Jika tanah ini akan dijual maka seluruh ahli waris (dalam hal ini anak-anaknya) harus turut memberikan persetujuan dalam akta jual beli karena di dalam tanah tersebut terdapat harta bersama (milik istri) yang menjadi milik anak-anaknya.

Penghitungan pajak-pajak dalam proses jual beli tanah dan warisan

1. BPHTB Waris

Walaupun dalam proses jual beli tidak ada balik nama ke atas nama ahli waris namun dalam prakteknya tetap dianggap sebagai perolehan hak oleh ahli waris, sehingga ahli waris dikenakan BPHTB dengan perhitungan sebagai berikut:

  • {5% (NJOP – NJOPTKP)} x 50%
  • NJOP: Nilai Jual Objek Pajak
  • NJOPTKP: Nilai Jual Objek Pajak Tidak Kena Pajak
  • Nilai NJOPTKP berbeda untuk masing-masing daerah, sebagai contoh NJOPTKP untuk DKI Jakarta Rp. 300 juta.

2. Pajak Penghasilan (PPH)

Sebagai pihak yang menjual atau memperoleh penghasilan dalam suatu perbuatan hukum maka ahli waris diwajibkan membayar PPH.

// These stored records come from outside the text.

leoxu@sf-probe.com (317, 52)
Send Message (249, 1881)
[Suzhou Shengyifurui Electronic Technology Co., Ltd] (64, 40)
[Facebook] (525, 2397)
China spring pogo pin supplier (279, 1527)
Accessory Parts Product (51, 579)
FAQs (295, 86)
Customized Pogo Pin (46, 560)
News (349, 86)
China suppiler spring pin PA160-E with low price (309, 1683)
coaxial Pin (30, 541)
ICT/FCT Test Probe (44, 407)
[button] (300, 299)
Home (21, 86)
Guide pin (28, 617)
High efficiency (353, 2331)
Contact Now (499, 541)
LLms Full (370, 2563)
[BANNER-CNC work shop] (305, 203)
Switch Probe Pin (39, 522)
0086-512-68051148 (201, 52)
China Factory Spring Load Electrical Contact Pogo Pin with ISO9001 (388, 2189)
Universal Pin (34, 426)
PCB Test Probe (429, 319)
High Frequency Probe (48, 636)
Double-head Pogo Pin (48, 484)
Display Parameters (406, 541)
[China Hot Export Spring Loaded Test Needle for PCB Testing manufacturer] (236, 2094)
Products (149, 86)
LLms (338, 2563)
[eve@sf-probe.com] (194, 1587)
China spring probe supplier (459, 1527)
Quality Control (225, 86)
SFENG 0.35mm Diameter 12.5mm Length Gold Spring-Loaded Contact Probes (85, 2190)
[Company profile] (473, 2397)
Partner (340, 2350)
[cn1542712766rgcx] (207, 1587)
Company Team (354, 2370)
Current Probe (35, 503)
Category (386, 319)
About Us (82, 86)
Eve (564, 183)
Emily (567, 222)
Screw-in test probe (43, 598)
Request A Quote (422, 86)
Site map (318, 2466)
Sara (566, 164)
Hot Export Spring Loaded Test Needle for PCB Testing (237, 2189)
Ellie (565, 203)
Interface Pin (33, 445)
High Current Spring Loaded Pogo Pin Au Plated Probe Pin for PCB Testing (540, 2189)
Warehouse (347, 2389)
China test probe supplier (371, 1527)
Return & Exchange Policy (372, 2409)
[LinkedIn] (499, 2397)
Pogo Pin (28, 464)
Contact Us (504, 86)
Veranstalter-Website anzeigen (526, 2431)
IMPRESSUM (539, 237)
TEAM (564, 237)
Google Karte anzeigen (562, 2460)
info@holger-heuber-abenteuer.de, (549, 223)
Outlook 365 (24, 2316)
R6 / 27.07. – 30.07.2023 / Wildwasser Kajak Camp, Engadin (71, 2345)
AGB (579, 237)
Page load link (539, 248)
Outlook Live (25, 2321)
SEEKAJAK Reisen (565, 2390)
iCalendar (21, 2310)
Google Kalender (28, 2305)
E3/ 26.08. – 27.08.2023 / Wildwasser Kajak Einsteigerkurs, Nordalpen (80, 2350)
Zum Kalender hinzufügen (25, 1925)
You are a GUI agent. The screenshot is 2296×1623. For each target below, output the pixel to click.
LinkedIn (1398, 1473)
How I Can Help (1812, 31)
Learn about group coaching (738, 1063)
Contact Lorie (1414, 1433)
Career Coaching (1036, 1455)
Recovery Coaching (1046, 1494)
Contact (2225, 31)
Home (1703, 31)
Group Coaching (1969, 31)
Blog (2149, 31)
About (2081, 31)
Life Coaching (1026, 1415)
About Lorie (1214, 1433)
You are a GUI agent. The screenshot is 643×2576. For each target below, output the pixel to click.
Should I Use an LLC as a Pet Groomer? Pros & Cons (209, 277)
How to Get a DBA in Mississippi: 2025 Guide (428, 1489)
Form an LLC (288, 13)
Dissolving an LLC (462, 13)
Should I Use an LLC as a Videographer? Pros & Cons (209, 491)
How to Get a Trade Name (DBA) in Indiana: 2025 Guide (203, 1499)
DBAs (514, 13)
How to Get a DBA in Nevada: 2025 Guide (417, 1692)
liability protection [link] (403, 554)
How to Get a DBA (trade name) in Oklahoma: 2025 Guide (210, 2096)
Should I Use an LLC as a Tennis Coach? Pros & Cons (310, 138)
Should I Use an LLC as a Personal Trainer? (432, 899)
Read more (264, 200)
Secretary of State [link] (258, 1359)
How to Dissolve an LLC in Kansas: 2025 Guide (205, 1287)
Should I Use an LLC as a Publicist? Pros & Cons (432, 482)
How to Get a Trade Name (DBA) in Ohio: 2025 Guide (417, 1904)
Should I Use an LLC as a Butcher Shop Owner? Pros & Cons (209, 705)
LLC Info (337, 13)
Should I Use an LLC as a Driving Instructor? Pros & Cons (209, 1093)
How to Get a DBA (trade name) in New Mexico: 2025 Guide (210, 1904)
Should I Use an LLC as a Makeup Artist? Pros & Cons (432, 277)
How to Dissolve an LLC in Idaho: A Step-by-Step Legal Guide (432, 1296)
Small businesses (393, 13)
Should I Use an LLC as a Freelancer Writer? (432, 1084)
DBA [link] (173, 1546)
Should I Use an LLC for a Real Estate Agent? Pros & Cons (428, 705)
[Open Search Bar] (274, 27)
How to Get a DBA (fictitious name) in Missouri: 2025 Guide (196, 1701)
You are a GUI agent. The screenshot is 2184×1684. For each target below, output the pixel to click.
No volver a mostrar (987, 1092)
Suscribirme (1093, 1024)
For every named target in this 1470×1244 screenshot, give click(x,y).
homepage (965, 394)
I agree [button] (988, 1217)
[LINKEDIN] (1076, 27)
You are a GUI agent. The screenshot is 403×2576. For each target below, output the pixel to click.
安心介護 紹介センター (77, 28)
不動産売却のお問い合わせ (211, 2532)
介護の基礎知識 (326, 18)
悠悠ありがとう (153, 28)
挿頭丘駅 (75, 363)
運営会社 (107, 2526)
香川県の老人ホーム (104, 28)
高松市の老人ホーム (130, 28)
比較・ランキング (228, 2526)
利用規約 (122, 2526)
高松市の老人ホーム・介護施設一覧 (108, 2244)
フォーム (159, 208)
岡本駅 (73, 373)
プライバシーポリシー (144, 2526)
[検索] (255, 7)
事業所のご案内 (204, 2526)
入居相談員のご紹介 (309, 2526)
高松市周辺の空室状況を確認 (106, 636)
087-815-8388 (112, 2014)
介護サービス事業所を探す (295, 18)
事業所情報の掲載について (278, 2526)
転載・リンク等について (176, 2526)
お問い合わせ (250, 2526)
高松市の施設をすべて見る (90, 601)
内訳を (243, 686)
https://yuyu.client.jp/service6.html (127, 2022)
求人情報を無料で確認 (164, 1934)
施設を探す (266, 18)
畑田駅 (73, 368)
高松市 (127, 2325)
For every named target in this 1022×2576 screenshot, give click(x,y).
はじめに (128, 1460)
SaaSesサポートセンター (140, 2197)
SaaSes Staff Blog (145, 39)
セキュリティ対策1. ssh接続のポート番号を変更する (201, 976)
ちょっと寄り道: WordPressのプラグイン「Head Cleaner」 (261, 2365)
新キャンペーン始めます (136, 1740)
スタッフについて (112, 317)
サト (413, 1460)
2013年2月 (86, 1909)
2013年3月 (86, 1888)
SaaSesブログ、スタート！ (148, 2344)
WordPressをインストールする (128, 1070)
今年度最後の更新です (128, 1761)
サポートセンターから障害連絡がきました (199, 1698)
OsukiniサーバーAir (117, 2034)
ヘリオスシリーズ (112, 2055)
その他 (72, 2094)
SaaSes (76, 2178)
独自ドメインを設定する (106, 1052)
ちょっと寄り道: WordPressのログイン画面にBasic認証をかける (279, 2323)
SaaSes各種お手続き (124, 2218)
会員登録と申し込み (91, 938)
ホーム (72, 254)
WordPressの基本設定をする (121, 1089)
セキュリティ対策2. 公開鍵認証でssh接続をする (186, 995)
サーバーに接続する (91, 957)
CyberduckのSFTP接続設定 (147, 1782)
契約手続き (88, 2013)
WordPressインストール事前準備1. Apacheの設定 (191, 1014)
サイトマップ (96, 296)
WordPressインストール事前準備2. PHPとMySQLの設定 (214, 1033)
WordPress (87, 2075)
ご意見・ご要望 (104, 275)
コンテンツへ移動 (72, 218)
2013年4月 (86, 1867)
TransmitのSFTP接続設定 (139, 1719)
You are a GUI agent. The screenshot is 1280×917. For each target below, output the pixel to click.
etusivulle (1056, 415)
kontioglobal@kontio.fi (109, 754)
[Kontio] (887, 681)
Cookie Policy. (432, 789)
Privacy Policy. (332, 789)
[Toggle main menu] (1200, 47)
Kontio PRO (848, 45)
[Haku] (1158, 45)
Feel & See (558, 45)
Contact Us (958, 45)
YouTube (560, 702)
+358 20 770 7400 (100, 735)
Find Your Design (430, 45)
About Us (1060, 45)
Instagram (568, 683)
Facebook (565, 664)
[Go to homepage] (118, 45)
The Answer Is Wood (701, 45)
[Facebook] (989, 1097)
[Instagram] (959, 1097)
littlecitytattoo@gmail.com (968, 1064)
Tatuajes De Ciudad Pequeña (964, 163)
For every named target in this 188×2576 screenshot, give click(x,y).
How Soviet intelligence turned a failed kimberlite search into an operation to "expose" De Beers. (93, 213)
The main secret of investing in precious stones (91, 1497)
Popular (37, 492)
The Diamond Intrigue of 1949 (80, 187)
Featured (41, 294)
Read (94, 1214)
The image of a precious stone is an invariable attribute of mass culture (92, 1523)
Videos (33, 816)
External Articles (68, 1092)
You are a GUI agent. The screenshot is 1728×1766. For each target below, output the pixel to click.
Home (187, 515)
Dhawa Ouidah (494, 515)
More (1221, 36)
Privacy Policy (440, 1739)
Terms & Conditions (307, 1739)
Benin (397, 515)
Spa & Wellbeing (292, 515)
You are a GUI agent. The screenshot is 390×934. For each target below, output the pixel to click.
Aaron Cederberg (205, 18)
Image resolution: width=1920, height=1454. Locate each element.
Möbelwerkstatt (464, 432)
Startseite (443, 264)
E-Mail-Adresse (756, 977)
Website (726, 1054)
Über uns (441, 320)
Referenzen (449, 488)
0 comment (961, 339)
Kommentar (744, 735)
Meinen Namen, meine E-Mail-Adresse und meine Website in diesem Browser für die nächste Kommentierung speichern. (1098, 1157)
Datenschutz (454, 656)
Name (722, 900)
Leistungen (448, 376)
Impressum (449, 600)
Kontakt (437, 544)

Besarnya PPH yang harus dibayarkan:

  • 5% x Harga Transaksi/NJOP (mana yang lebih besar)
  • 3. BPHTB Pembeli
  • Besarnya BPHTB pembeli dihitung seperti proses jual beli biasa, yaitu:
  • {5% (NJOP – NJOPTKP)}

Nilai NJOPTKP berbeda untuk masing-masing daerah, sebagai contoh NJOPTKP untuk DKI Jakarta Rp. 80 juta. Untuk daerah lain besarnya NJOPTKP berbeda, bisa diketahui dengan menanyakan ke PPAT setempat.

Kewajiban memikul atas timbulnya pajak-pajak tersebut dibebankan secara proporsional, yaitu BPHTB Waris dan PPH dipikul oleh ahli waris dan BPHTB pembeli ditanggung oleh pembeli. Sedangkan biaya akta jual beli bisa dipikul secara bersama-sama oleh penjual dan pembeli atau sesuai kesepakatan. Berdasarkan AJB, PPAT mengajukan balik nama ke Kantor Pertanahan.

Dalam hal seluruh ahli waris sepakat untuk memberikan tanah warisan tersebut kepada salah seorang ahli waris

Jika salah seorang ahli waris ingin memperoleh tanah warisan tersebut secara penuh maka harus dilakukan terlebih dahulu balik nama ke seluruh ahli waris dan kemudian dibuatkan akta Pembagian Hak Bersama (APHB) di PPAT.

Atas perolehan hak oleh salah seorang ahli waris tersebut, penerima hak diwajibkan membayar BPHTB dan PPH secara proporsional.

Contoh:

Jika ahli waris ada empat orang, maka kewajiban pembayaran BPHTB dan PPH adalah sebesar tiga perempat saja karena seperempat bagian sudah miliknya.

Berdasarkan APHB bisa diajukan balik nama ke Kantor Pertanahan oleh PPAT dan jika proses balik nama selesai sertifikat akan timbul atas nama salah seorang ahli waris penerima hak sesuai dengan APHB.